-- Opening Marker --

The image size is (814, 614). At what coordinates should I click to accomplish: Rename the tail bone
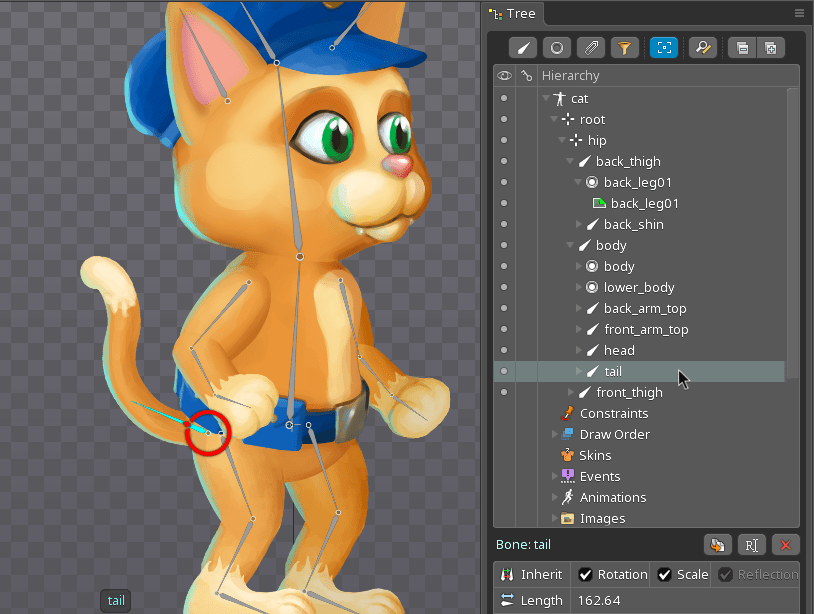pos(751,545)
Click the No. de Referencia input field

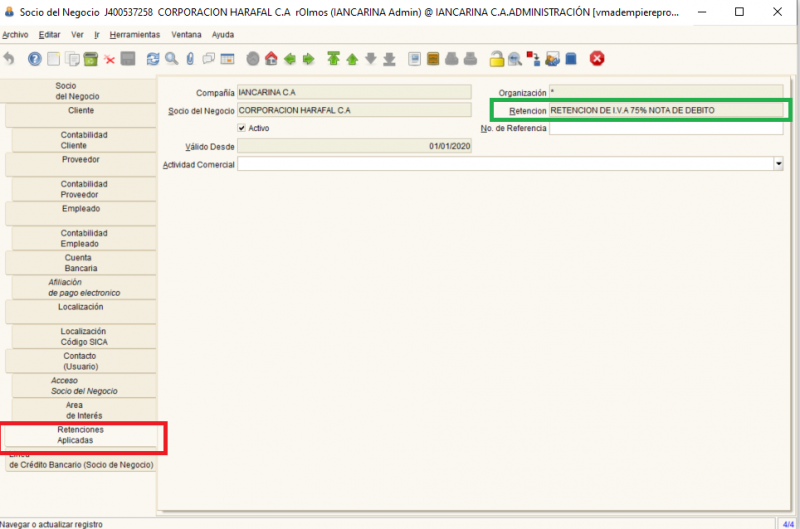point(666,128)
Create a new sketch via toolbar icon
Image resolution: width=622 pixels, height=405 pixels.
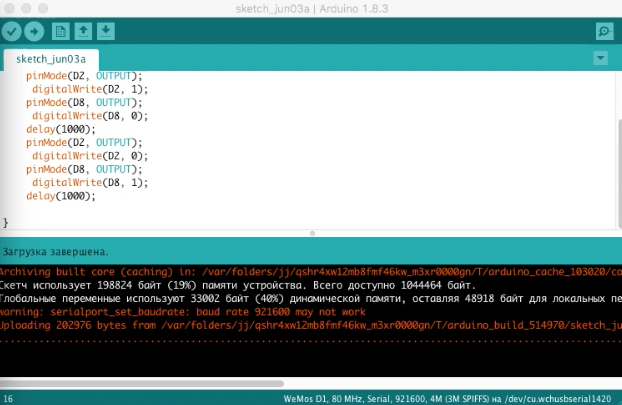pyautogui.click(x=61, y=31)
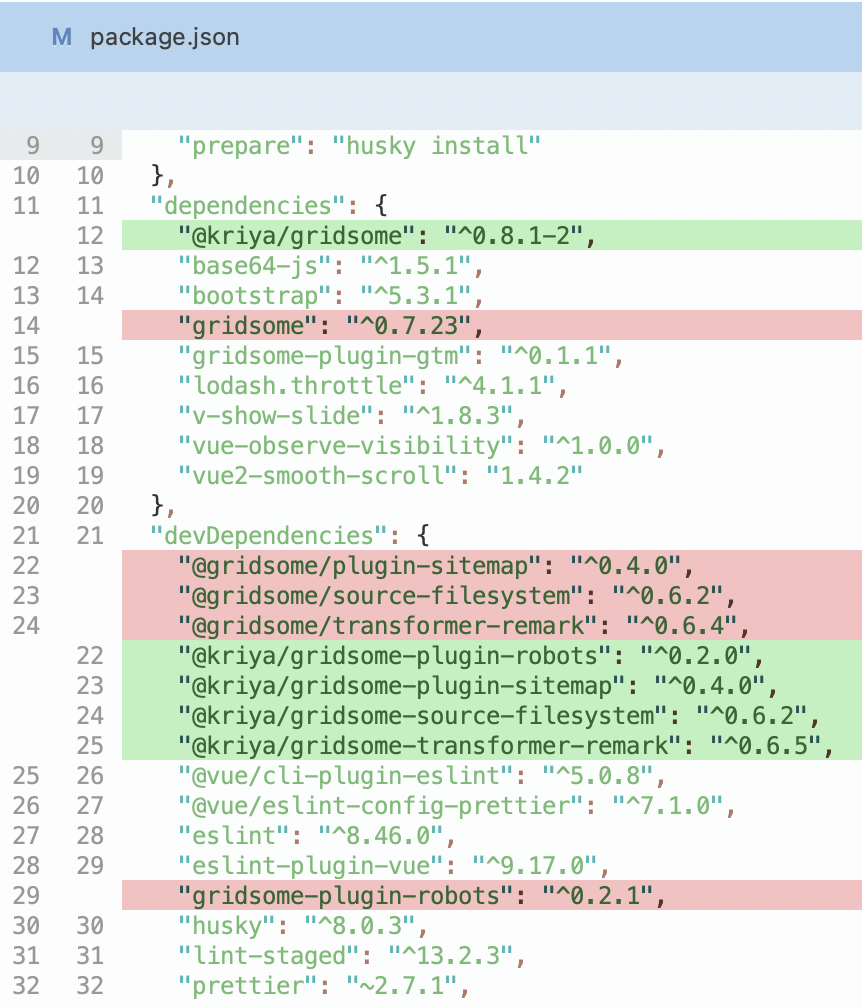
Task: Click the M modified-file badge
Action: coord(60,38)
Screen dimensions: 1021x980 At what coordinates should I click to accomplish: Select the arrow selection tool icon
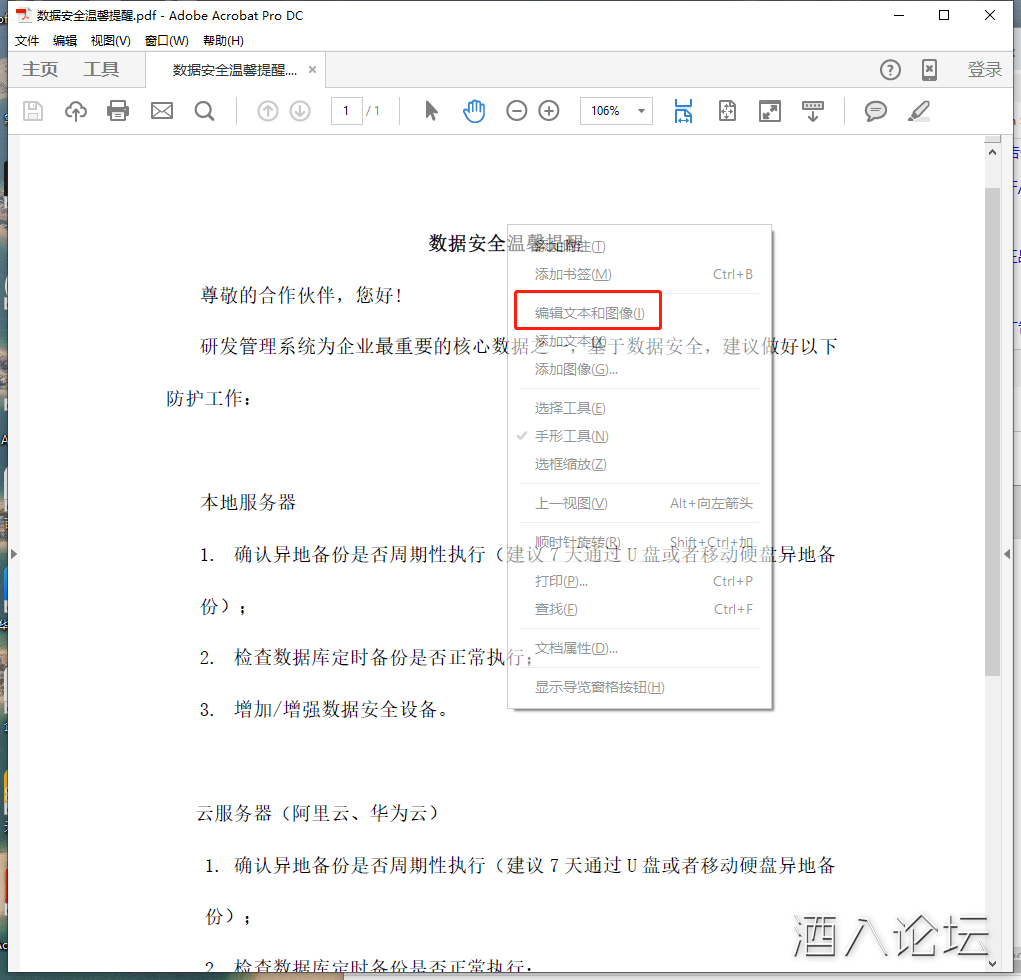(x=431, y=111)
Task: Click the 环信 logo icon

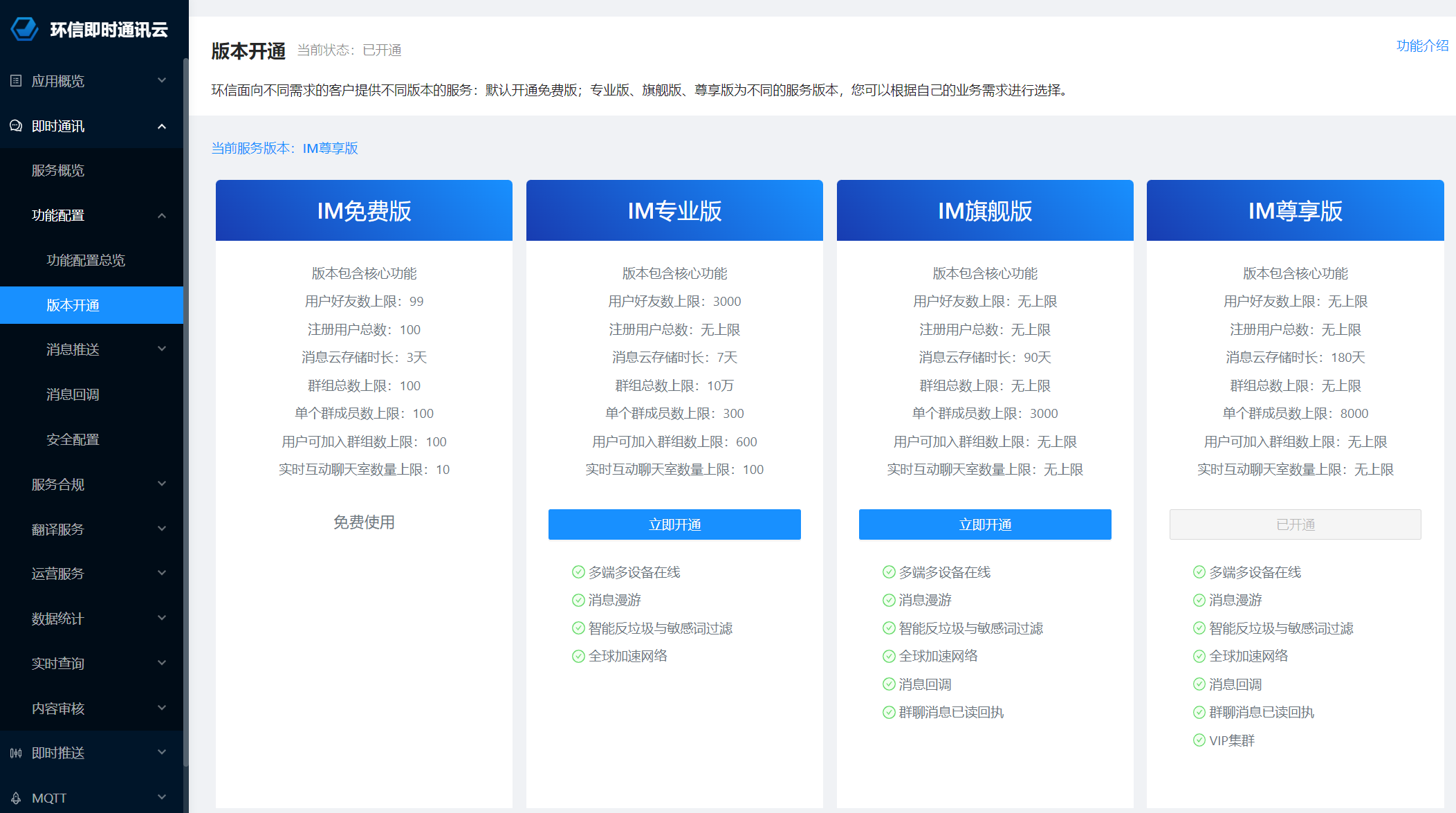Action: point(25,29)
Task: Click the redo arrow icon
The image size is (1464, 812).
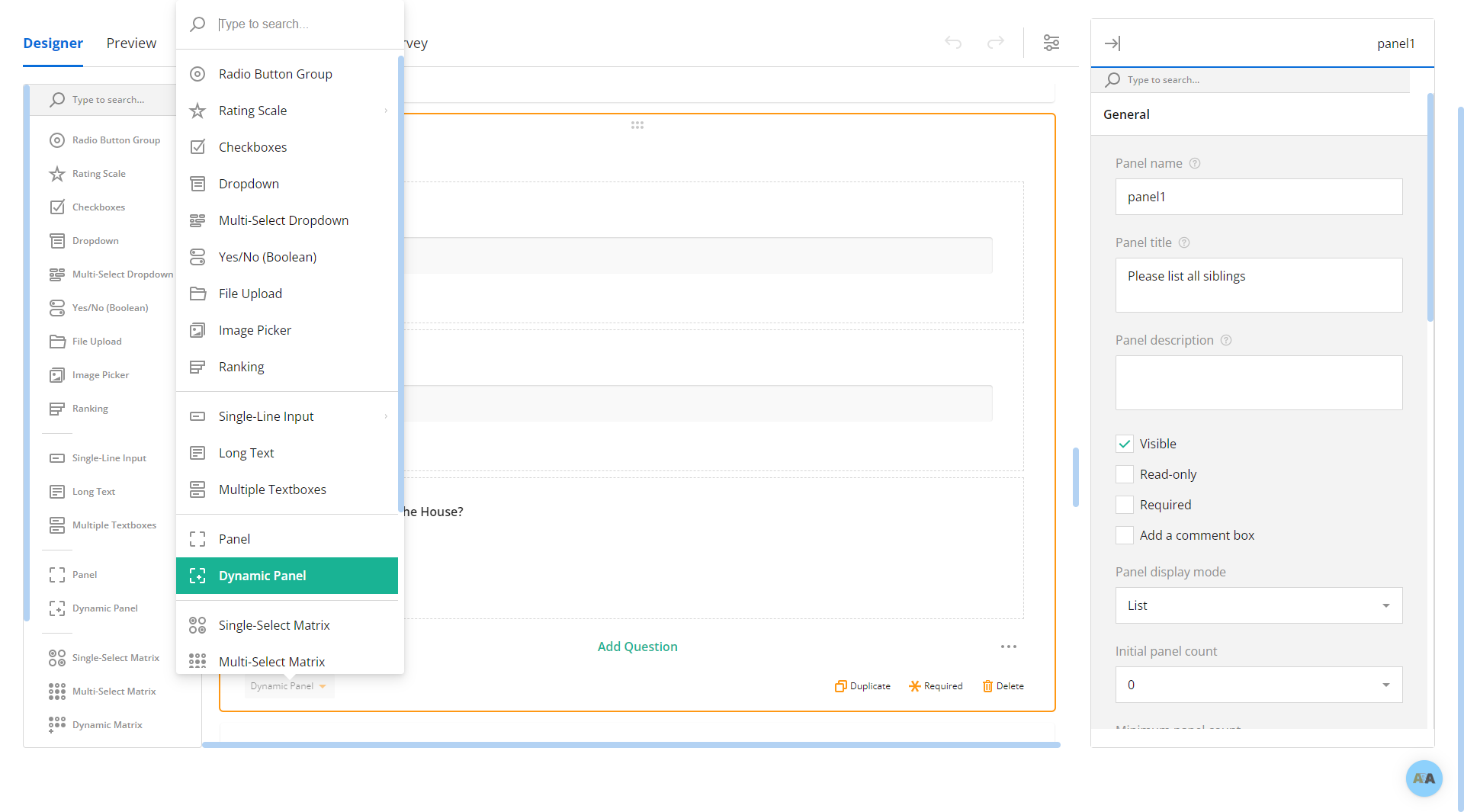Action: [x=996, y=43]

-- Closing Marker --

PROBLEM REQUIREMENTS:
Repeat the lines of the records verbatim, starting at the line containing "Image resolution: width=622" and stopping after the final line. Images stay out.

SOLUTION:
Image resolution: width=622 pixels, height=405 pixels.
pyautogui.click(x=61, y=31)
Task: Click the M modified-file badge
Action: coord(60,38)
Screen dimensions: 1021x980 At what coordinates should I click to accomplish: Select the arrow selection tool icon
(x=431, y=111)
Task: Click the 环信 logo icon

Action: point(25,29)
Task: Click the redo arrow icon
The image size is (1464, 812).
Action: [x=996, y=43]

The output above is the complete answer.